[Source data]
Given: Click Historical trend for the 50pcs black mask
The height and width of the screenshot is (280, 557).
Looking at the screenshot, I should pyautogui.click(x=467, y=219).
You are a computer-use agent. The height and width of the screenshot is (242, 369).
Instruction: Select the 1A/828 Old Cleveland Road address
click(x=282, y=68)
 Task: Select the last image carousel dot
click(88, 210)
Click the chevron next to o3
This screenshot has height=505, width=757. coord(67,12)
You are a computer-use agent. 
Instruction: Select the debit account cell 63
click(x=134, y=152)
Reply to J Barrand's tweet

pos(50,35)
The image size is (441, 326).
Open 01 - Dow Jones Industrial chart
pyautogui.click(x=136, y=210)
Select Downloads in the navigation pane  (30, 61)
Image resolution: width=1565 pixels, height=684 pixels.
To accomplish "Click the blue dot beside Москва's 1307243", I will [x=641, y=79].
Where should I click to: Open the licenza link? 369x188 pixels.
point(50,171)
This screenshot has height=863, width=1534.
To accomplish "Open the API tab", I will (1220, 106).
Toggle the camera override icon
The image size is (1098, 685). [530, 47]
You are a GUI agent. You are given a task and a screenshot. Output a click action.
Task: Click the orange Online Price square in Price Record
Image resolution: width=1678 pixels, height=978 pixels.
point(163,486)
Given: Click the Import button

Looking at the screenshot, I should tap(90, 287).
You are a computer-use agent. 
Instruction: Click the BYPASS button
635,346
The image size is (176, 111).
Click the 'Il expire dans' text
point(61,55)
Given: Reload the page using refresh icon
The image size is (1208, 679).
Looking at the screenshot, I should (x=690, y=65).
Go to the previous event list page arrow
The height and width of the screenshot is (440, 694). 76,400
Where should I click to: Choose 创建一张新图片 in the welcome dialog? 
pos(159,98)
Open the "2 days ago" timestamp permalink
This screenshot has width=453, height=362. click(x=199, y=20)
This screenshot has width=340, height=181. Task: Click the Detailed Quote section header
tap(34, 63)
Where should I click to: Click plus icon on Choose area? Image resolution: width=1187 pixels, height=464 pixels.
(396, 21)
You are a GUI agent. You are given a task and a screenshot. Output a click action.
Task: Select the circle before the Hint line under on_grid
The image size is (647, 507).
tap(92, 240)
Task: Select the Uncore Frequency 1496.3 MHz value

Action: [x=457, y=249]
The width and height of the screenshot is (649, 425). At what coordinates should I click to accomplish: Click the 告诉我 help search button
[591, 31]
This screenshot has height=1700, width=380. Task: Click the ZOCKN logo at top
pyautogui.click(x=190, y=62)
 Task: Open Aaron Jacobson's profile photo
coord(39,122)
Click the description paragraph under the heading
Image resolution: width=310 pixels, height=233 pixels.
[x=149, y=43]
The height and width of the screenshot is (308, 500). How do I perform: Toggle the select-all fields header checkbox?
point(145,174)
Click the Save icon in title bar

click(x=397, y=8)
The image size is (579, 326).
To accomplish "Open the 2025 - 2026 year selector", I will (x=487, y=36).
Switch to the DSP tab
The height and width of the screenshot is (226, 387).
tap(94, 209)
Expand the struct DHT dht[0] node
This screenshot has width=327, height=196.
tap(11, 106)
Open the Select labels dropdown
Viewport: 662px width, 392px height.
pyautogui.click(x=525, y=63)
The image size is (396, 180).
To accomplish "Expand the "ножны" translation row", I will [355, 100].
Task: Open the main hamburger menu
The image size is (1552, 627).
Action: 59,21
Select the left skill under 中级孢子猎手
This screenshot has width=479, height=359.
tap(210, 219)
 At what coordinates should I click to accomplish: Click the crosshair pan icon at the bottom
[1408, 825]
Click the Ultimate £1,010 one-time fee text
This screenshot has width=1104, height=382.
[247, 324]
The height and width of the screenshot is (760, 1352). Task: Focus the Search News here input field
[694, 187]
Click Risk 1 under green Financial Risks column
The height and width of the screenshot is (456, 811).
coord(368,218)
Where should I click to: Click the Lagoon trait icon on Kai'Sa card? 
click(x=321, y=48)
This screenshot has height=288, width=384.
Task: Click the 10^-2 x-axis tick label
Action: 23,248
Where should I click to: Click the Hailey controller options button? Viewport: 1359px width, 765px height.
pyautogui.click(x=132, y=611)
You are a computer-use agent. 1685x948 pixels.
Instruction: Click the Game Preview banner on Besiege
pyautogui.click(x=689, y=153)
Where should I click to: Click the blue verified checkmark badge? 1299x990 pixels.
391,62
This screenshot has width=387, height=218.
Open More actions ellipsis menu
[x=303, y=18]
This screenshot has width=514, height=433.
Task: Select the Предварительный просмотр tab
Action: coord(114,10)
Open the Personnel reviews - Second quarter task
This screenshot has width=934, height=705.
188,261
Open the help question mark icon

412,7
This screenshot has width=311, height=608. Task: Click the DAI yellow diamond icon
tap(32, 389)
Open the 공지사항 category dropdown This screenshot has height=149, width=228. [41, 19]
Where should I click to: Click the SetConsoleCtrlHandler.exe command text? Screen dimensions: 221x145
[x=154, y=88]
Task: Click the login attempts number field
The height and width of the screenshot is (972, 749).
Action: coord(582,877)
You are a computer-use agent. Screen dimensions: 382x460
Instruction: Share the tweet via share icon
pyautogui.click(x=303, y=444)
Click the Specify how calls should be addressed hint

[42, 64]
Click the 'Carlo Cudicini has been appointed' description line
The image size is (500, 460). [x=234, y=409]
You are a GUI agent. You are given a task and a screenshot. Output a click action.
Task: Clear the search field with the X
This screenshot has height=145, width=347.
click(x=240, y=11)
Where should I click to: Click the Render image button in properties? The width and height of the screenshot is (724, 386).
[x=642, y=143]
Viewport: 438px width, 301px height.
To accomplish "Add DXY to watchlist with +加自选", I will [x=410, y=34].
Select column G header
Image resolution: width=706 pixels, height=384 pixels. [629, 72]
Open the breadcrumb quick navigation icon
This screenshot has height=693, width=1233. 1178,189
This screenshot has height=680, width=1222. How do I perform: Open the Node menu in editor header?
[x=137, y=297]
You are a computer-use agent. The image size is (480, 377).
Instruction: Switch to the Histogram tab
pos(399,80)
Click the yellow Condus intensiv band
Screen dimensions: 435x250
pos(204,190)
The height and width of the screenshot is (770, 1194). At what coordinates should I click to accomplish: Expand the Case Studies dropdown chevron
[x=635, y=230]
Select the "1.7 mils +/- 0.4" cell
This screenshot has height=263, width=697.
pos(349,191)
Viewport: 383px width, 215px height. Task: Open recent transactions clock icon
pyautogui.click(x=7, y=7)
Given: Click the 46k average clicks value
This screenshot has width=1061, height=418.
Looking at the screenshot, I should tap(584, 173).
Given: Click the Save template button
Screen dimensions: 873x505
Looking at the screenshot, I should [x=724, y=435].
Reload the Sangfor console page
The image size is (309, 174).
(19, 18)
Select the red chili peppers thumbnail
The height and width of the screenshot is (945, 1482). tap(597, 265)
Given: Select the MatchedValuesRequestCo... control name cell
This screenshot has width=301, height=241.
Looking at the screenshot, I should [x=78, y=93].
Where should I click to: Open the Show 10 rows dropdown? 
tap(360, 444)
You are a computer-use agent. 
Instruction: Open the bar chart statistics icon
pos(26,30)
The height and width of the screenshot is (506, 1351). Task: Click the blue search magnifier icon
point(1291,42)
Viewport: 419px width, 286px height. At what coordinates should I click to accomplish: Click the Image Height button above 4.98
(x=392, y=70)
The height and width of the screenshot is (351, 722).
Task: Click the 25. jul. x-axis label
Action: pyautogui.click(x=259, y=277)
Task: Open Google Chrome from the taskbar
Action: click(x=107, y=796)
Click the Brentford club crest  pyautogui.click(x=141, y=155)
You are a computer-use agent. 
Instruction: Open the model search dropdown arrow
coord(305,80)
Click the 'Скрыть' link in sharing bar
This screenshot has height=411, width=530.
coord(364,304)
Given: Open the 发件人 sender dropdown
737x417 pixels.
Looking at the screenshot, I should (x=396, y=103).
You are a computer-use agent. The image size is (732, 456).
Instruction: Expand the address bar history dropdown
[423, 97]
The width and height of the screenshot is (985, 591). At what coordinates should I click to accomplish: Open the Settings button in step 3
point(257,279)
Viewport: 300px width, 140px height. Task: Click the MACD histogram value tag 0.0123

WHAT THIS TASK INVOLVES — Among the records above, extract exactly the lines from the line with "Open the Select labels dropdown" to the line with "This screenshot has width=387, height=218.", both lines included, and leave out the rest.

REPLY TO THE TASK —
Open the Select labels dropdown
Viewport: 662px width, 392px height.
pyautogui.click(x=525, y=63)
The image size is (396, 180).
To accomplish "Expand the "ножны" translation row", I will [355, 100].
Task: Open the main hamburger menu
The image size is (1552, 627).
Action: 59,21
Select the left skill under 中级孢子猎手
This screenshot has width=479, height=359.
tap(210, 219)
 At what coordinates should I click to accomplish: Click the crosshair pan icon at the bottom
[1408, 825]
Click the Ultimate £1,010 one-time fee text
This screenshot has width=1104, height=382.
[247, 324]
The height and width of the screenshot is (760, 1352). Task: Focus the Search News here input field
[694, 187]
Click Risk 1 under green Financial Risks column
The height and width of the screenshot is (456, 811).
coord(368,218)
Where should I click to: Click the Lagoon trait icon on Kai'Sa card? 
click(x=321, y=48)
This screenshot has height=288, width=384.
Task: Click the 10^-2 x-axis tick label
Action: 23,248
Where should I click to: Click the Hailey controller options button? Viewport: 1359px width, 765px height.
pyautogui.click(x=132, y=611)
You are a computer-use agent. 1685x948 pixels.
Instruction: Click the Game Preview banner on Besiege
pyautogui.click(x=689, y=153)
Where should I click to: Click the blue verified checkmark badge? 1299x990 pixels.
391,62
This screenshot has width=387, height=218.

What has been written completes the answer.